*Vorgegebener Text*:
Innerhalb kurzer Zeit gründeten 26 Mitgliedsgenossenschaften den Wohnbau-Genossenschaftsverband Nordwest (WGN). Der Bau des Rhyparks war somit der Gründungsursprung für die WGN und ihr erstes Projekt. Angesichts dieser Geschichte sollte der WGN eine besondere Sensibilität für das Gebäude zeigen.
„Die Stadt und die Baurechtnehmerin Wohnbau-Genossenschaftsverband Nordwest (WGN) hätten entweder auf eine rein denkmalpflegerische Sanierung oder zumindest auf ein qualitätssicherndes Wettbewerbsverfahren setzen müssen.“
Christina Leibundgut, Redaktorin ArchitekturBasel
Architektonische Merkmale des Bestandsbaus
Der «Rhypark» gilt laut der Architekturhistorikerin Dorothee Huber als Beispiel für ein «Grand Ensemble». Er repräsentiert den Planungoptimismus der Nachkriegsmoderne. Der siebengeschossige Wohnbau ruht auf abgeschrägten Betonpfeilern, sogenannten Pilotis, vergleichbar mit denen von Le Corbusier. Das Erdgeschoss öffnet sich an einer Stelle und verbindet die beiden Gebäudeseiten.
Die Rheinpromenade führt direkt zu den zurückversetzten Hauseingängen. Das eingezogene Erdgeschoss bietet grosszügige, gedeckte Aussenbereiche. Diese sind für das Zusammenleben im Haus wichtig. Das Vorbild von Le Corbusiers «Unité d’Habitation» ist erkennbar. Wurster setzte es zwar nicht mit derselben Radikalität um, doch die Idee des Hauses sollte bei der Transformation berücksichtigt werden.

*Aufgabe*:
Beantworten Sie anhand des Textes zum Rhypark:
1. Wie viele Mitgliedsgenossenschaften gründeten den Wohnbau-Genossenschaftsverband Nordwest?
2. Auf welchen Bauteilen ruht der siebengeschossige Wohnbau?
3. Welches Werk von Le Corbusier wird als erkennbares Vorbild genannt?

*Bereitgestelltes Material*:

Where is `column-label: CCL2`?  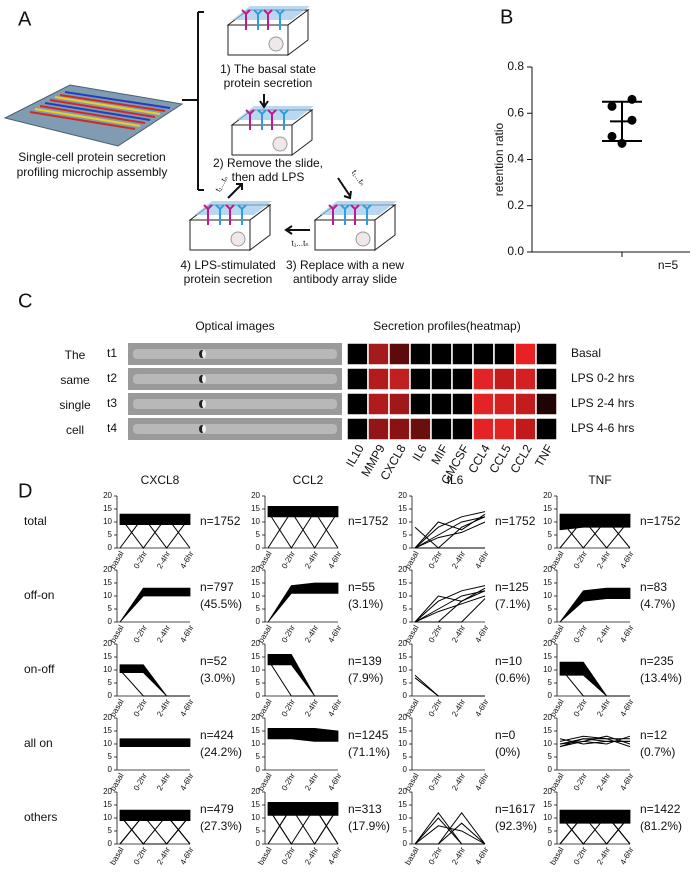 column-label: CCL2 is located at coordinates (521, 459).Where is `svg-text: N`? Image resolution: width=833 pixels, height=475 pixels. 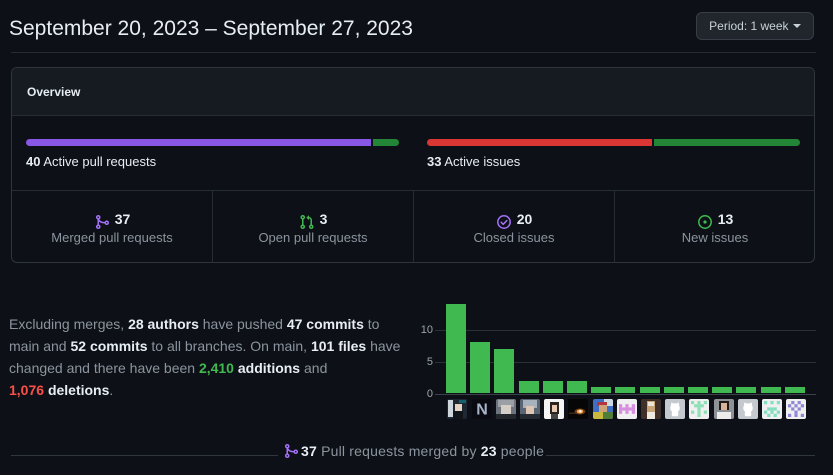 svg-text: N is located at coordinates (482, 410).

*Musterlösung*:
1. 26 Mitgliedsgenossenschaften.
2. Auf abgeschrägten Betonpfeilern, sogenannten Pilotis.
3. Die «Unité d’Habitation».